The convent of San Pablo was founded right after the conquest of Córdoba by Fernando III. The convent was then named after San Pablo, since the city was taken that holy day. The church was built between the last third of the XIIIth century and the first third of the XIVth. During the XVth century the church underwent some work and after, during the XVIIIth, it was reformed following a baroque fashion. During the XIXth century, due to Mendizabal’s ecclesiastical confiscations, the order of the Dominicans lost the church. In the course of the century the Monastery and the cloisters were demolished given their dilapidated state. In 1897 the Bishop of Córdoba entrusted the church to the Order of the Claretians, and under the patronage of father Pueyo they begun its restoration. The construction had the wise advise of architect Castiñeira and sculptor Mateo Inurria. Its bell carillon, bought by the very same father Pueyo in the Paris Universal Exposition of 1900, is one the few of its kind in Spain.
Among all the mighty architecture of the temple, there is an element of great value –even more if we take into account that Cordoba has very little of this art–. I’m referring to the stained glass in its windows that, along with those in the major temple, are the most interesting and valuable in the city. They are not Gothic nor Renaissance, they were installed at the beginning of the XXth century, although the order was placed around 1898.
The House Maumejean was in charge of it. They were a family of glass workers that came from France in 1860 and that, at the end of the century, given the vast number of orders, due to the general monument restoration program implemented by the Government, opened their main workshop in Spain. Throughout the century, their excellent stained glass work flooded Spain. There is hardly a cathedral or a State owned building lacking a stained glass made by the Maumejean brothers. The firm had more than two hundred workers and most of the stained glass artists that would later revitalize this art in our country learned the trade there.

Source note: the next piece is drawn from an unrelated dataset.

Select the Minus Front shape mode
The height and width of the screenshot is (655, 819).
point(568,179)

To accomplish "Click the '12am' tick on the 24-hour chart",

What is truly interesting about the stained glass of San Pablo’s church is that the moment in which they were ordered was also the moment the two sons of Jules Pierre Maumejean open their workshop in Madrid. The stained glass was purely Gothic and had nothing to do with the later Renaissance fashion, it is very likely that the pattern used was made by the father. San Pablo’s stained glass, for instance, still employed lead to draw, join and separate shapes. The grisaille technique is brilliantly mastered in carnations and clothing –of higher quality than their later work as lead took on a secondary role–. The House Maumejean closed its doors in Spain around 1950. As of today its cardboards and drawings are preserved in the Royal Factory of Glass and Crystal of La Granja.
I think these stained glass works are the best and most interesting ones made in Spain by the Maumejean brothers. They are not particularly big in size so they usually go a bit unnoticed, I suggest you look for them because they are worthwhile.
Although I managed to gather a lot of them, I am certain that there are some missing. Taking good pictures of these stained glass works is not easy.